Another current project for her is exploring what drives the frequent reforms and innovation.

“I’m planning an analysis of social networks in Wellington to test the hypothesis that one of the reasons the public sector is so innovative has to do with the role of social networks and the flow of ideas between government and academia.

“The assumption is that networks and good information flows foster innovation, and because Wellington is such a small and well-connected place, ideas diffuse relatively quickly and therefore reforms are relatively frequent.”

One aspect of the latest shake-up is the push for public health reforms, which Flavia describes as an important first step in implementing the broader aims of the Public Service Act.

Healthcare is one of the biggest, most complex areas of government, she says.

“It directly affects the entire population, it has a really high allocation of government resources, and it tends to be highly controversial.”

“Wellington is such a small and well-connected place, ideas diffuse relatively quickly and therefore reforms are relatively frequent.”
Dr Flavia Donadelli

She agrees with the four main themes identified in the report released earlier this year after a major review of the health system.

These include ensuring consumers, whānau, and communities are at the heart of the system, more focused leadership, more effective Te Tiriti o Waitangi-based partnerships within health and disability services, and a system with a longer-term focus.

“These are certainly valuable areas for improvement.

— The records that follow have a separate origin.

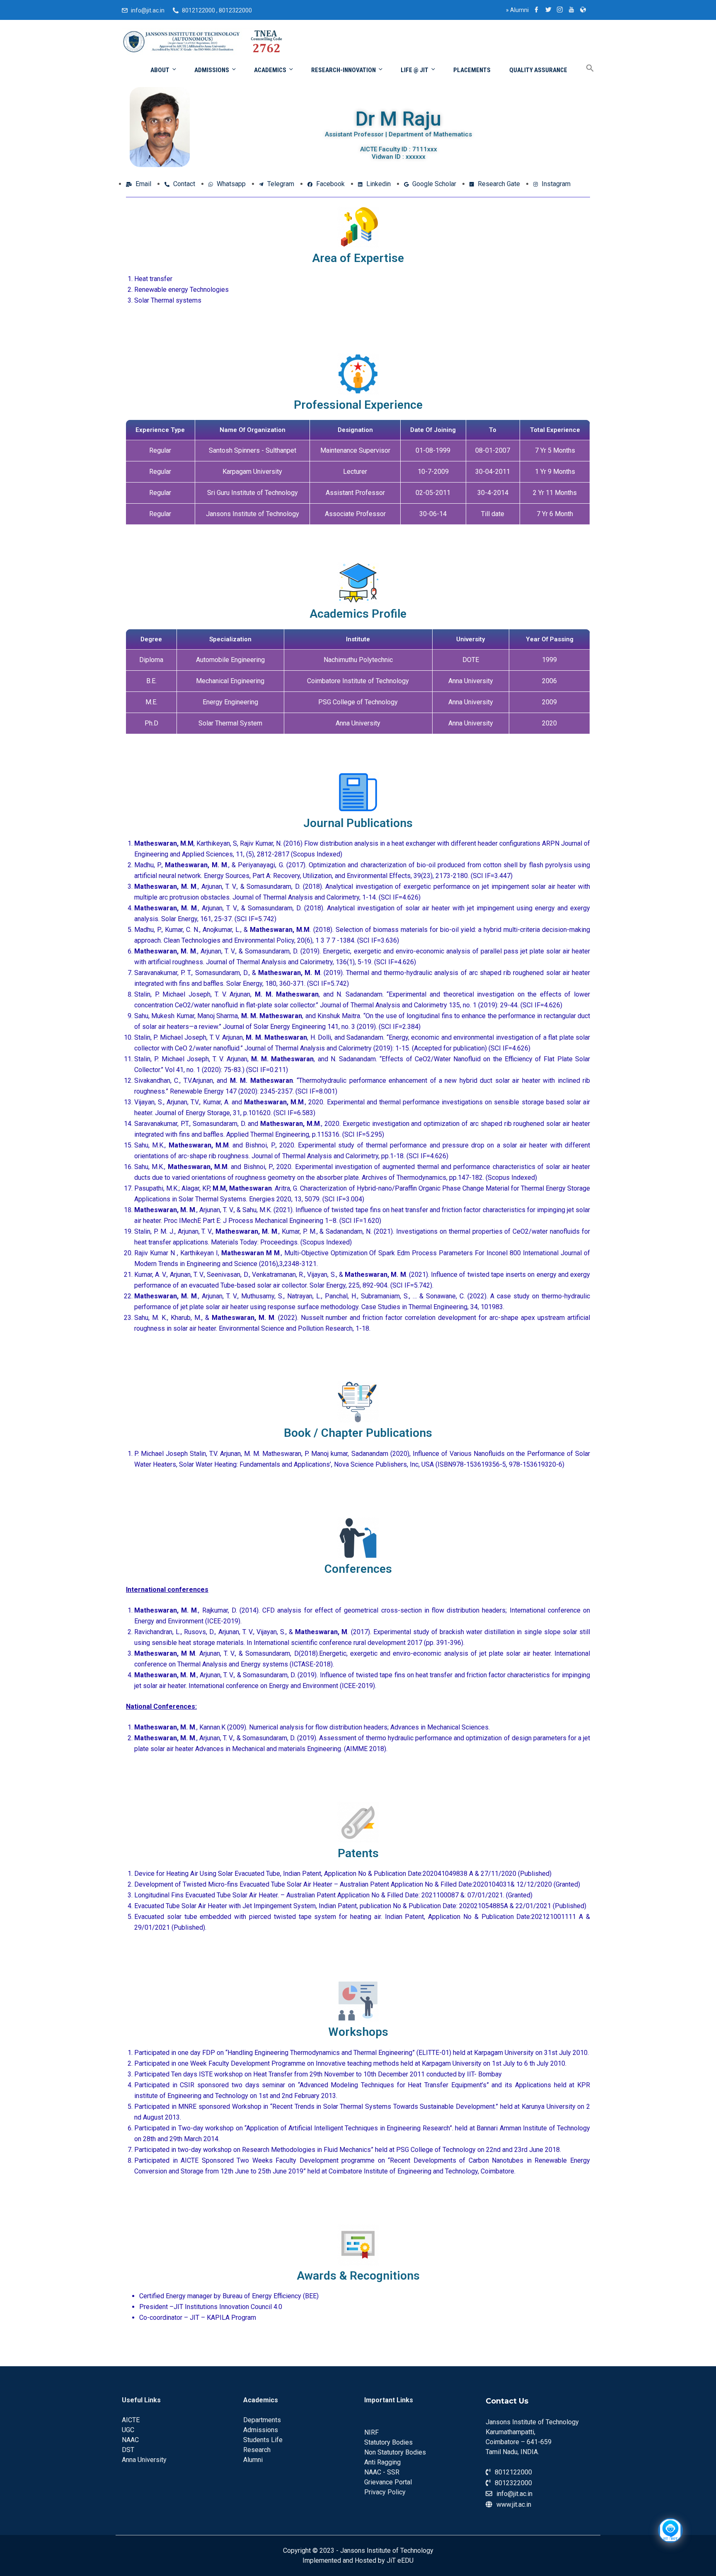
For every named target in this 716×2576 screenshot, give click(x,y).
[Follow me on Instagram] (560, 10)
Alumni (517, 10)
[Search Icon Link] (583, 68)
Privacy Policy (385, 2492)
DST (128, 2450)
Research (257, 2450)
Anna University (144, 2460)
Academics (270, 70)
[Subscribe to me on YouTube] (571, 10)
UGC (128, 2430)
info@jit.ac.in (147, 10)
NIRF (371, 2432)
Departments (262, 2420)
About (159, 70)
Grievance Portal (388, 2482)
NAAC (130, 2440)
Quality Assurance (538, 70)
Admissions (211, 70)
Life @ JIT (414, 70)
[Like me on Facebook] (536, 10)
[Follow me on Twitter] (548, 10)
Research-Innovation (343, 70)
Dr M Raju (398, 119)
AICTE (131, 2420)
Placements (472, 70)
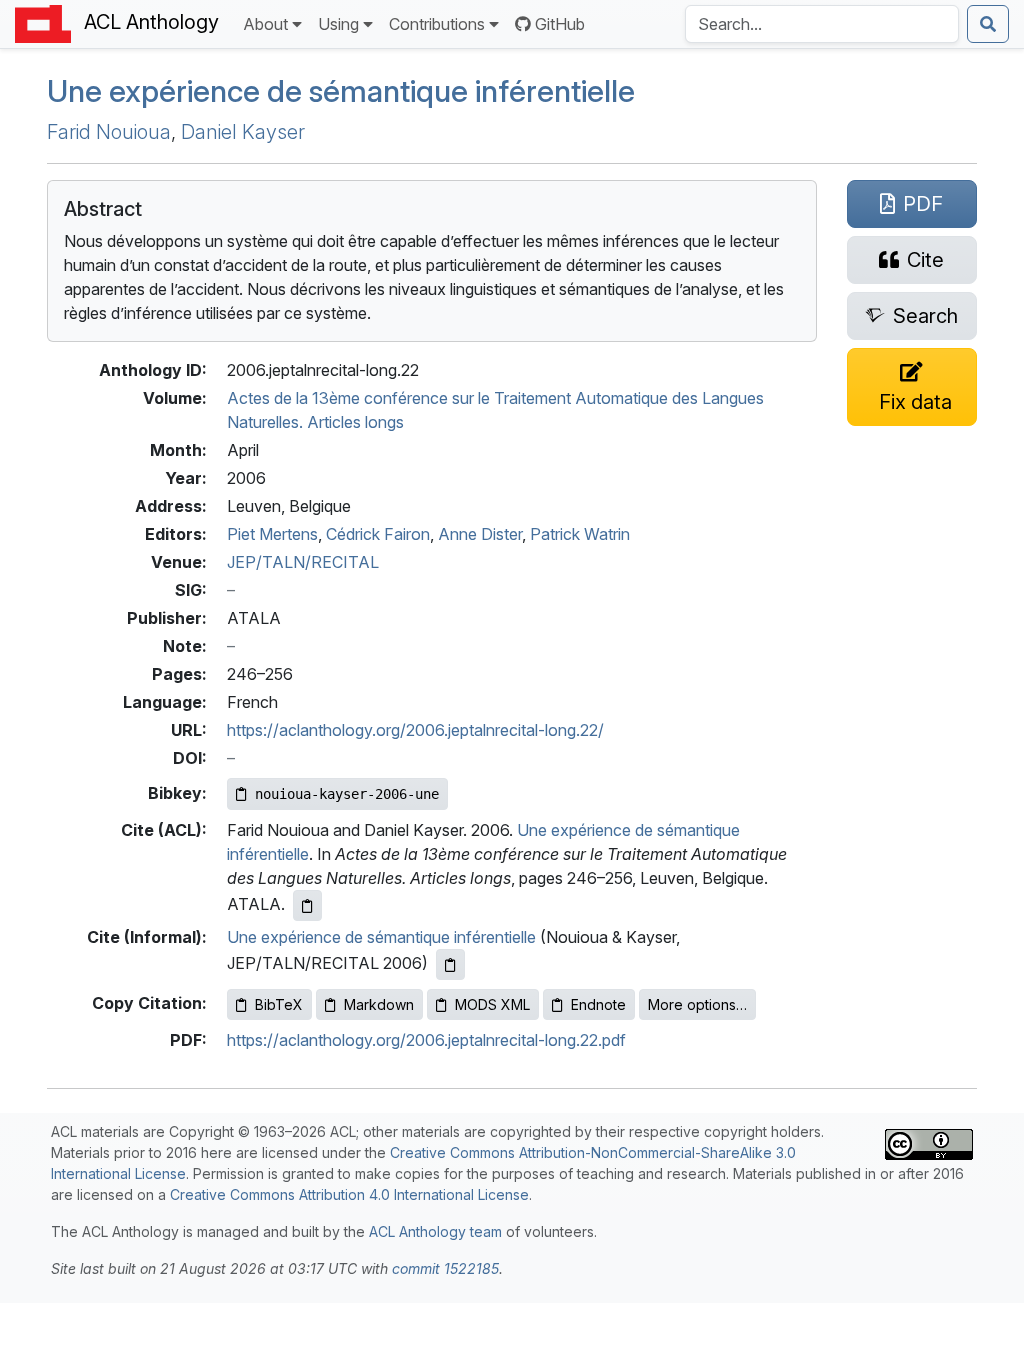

Improving the equity of health outcomes to all New Zealanders is paramount,” says Flavia.

“There should also be sufficient social and political consensus for it to become a sustainable and long-term process that would not get trapped by electoral cycles, and a concerted effort made to address the broader causes of unequal health outcomes, including socioeconomic, educational, cultural, and other reasons.”

She says changes should take place incrementally, so minor alterations can be reversed if necessary without too much cost.

“There also needs to be strong coordination across the policy areas, as a healthcare-only reform is unlikely to make a big enough difference to the sector.”